Why the US Should Moderate Its View of Indonesia
Recognizing the importance of financial stability in Southeast Asia after recent turbulence in the markets, the United States, on Nov. 1, joined in supporting a package of international assistance to Indonesia.
Multilateral lending agencies - the International Monetary Fund (IMF), the World Bank, and the Asian Development Bank - supplied $18 billion of a $35 billion package. The remainder came from the US, Singapore, Japan, Malaysia, and Australia. Washington's share was $3 billion.
Given Washington's recent criticism of Indonesia and a cooling of relations between the two, US participation was courageous - but justified, if the Southeast Asian nation is seen in perspective.
The US image of Indonesia, the world's fourth most populous country and the largest Muslim nation, has been tarnished in recent years.

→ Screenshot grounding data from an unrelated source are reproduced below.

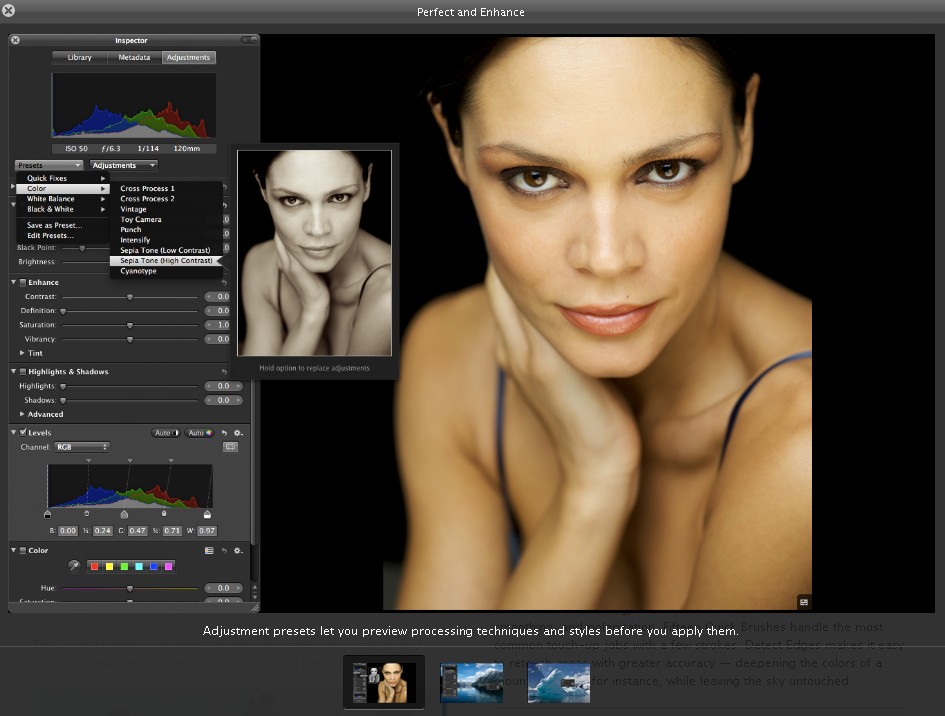Close the Inspector panel using the X icon
The image size is (945, 716).
16,40
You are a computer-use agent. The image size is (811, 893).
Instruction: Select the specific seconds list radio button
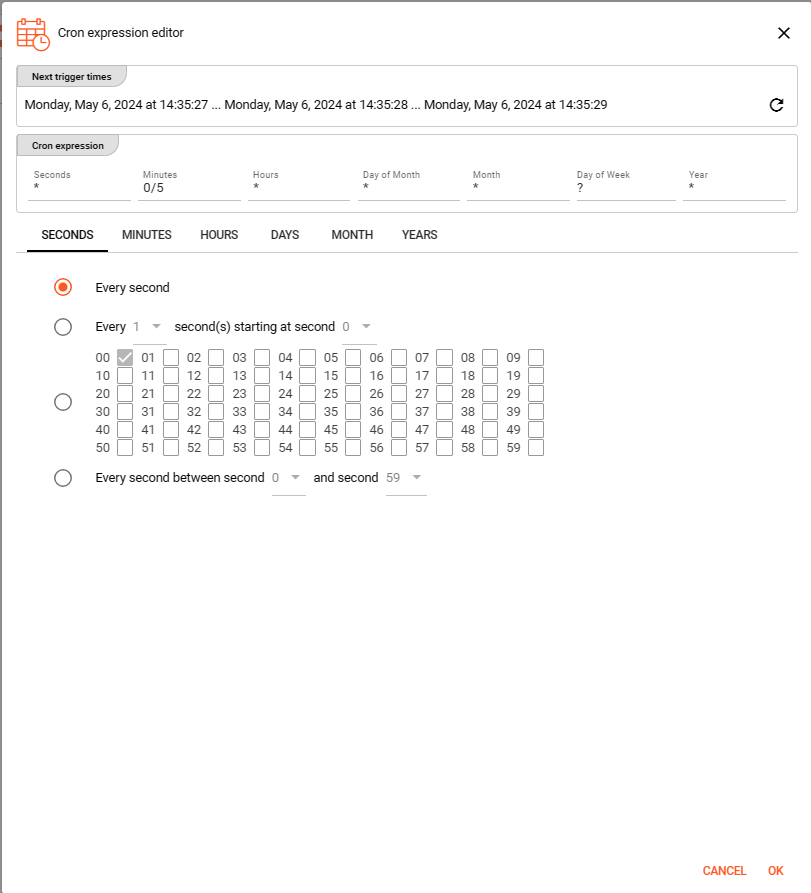tap(63, 402)
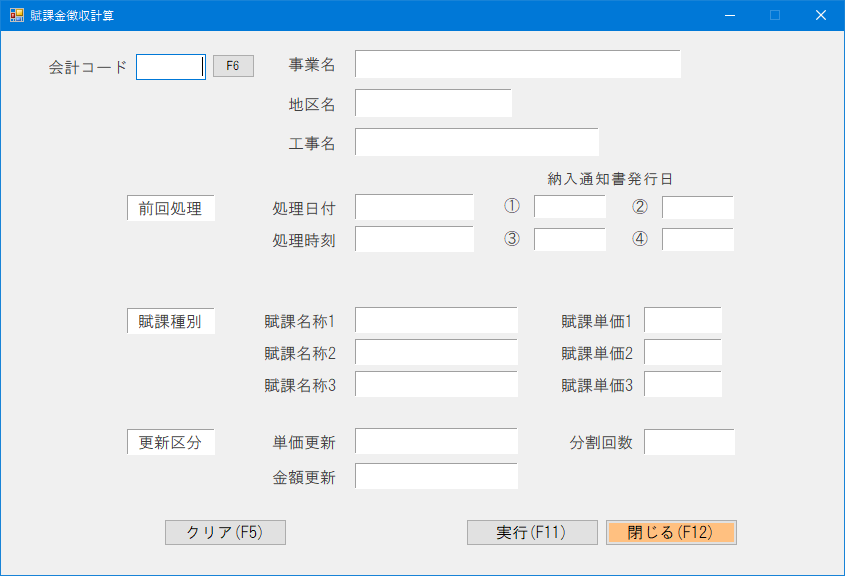845x576 pixels.
Task: Focus the 分割回数 input field
Action: click(688, 441)
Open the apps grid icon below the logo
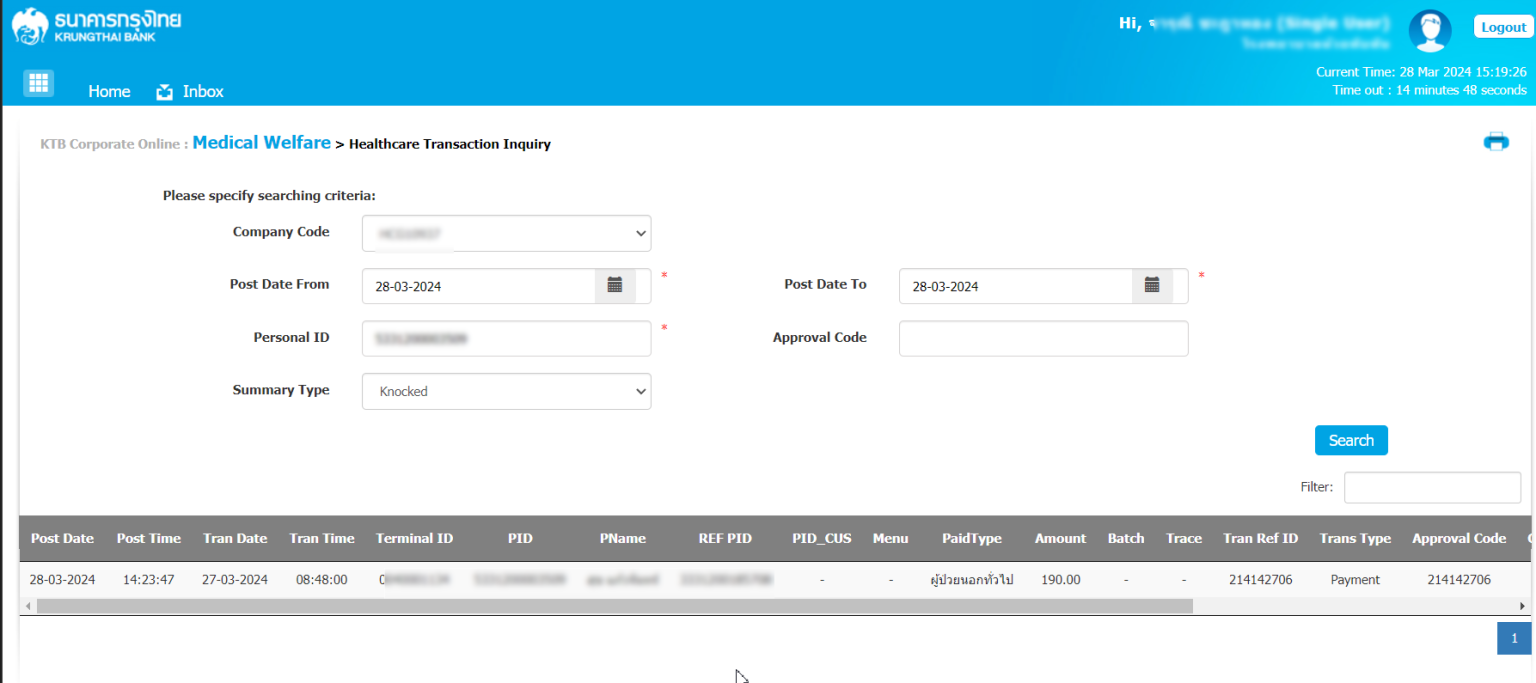 [x=38, y=83]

Jakarta's take-over and sometimes brutal rule of East Timor have dominated that image.
President Suharto, his family, and cronies are viewed as an undemocratic oligarchy dominating politics and commerce for their own benefit. The lack of a clear pattern of political succession breeds uncertainty about the future.

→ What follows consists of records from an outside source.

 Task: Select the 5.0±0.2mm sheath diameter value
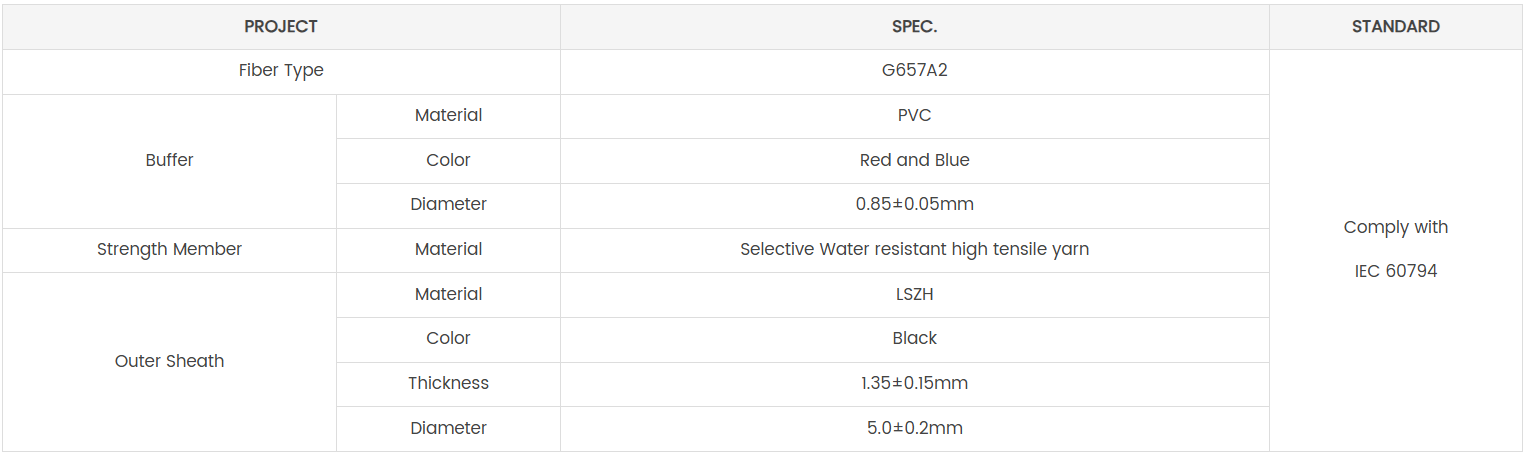tap(914, 428)
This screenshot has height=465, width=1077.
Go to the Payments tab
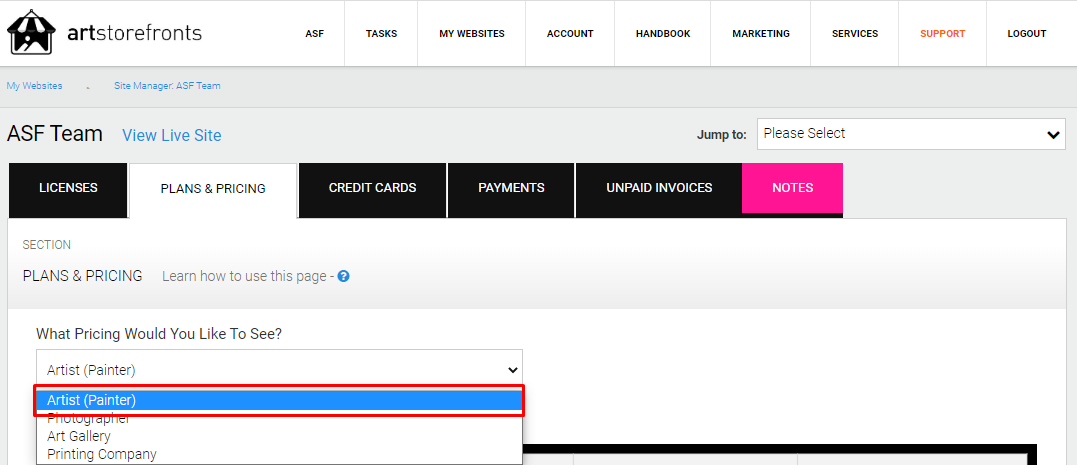coord(511,188)
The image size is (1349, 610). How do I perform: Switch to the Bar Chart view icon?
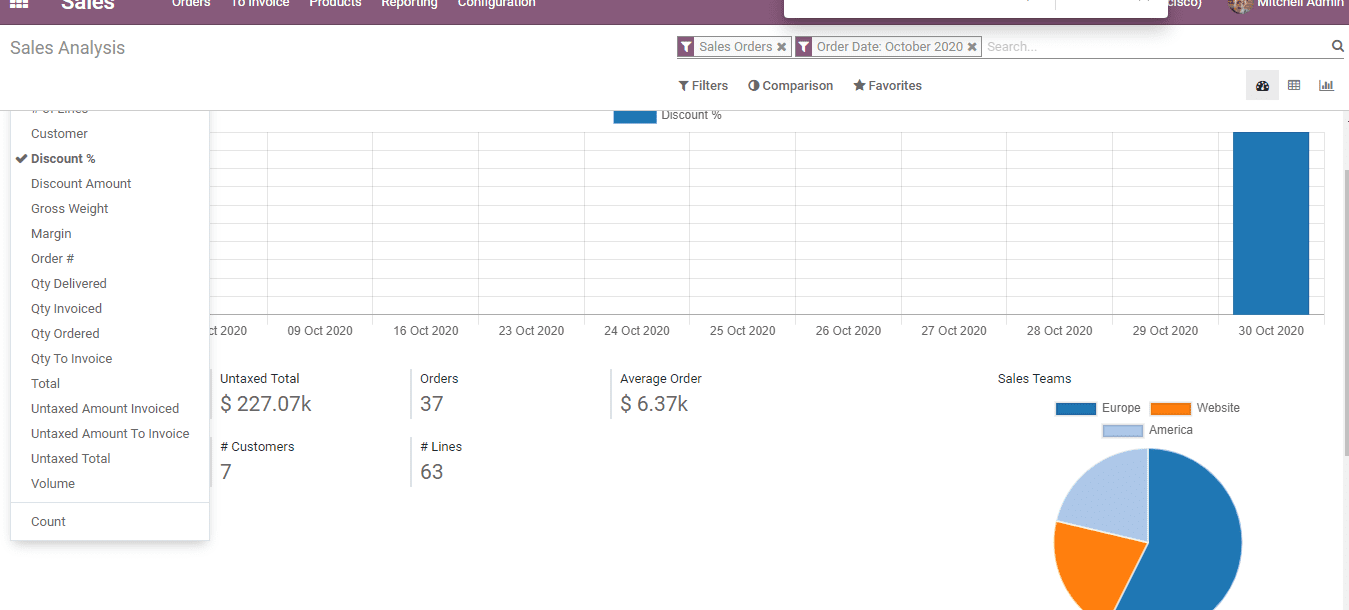[1326, 85]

US-Indonesian relations were further strained when Mr. Suharto cancelled the purchase of F-16 aircraft and terminated a long-standing military training program. If these were not sufficient causes for caution by US political leaders, allegations that an Indonesian businessman close to President Clinton had tried to influence US policies through campaign gifts placed relations in the spotlight.

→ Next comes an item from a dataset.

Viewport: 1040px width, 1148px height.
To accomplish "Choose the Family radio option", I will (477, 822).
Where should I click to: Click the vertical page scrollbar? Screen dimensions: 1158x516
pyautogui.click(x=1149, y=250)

But there are other parts to this picture. Indonesia, as much as any developing country, has over many years demonstrated conscientious diligence in using resources wisely and furthering development. When a brilliant group of US-educated technocrats assumed charge of the economy in 1966, they set the country on a remarkable path of development, using oil revenues constructively for rural and social improvement. Indonesia, in recent years, has been able to control inflation, maintain high rates of savings and investment, and reduce substantially the incidence of absolute poverty.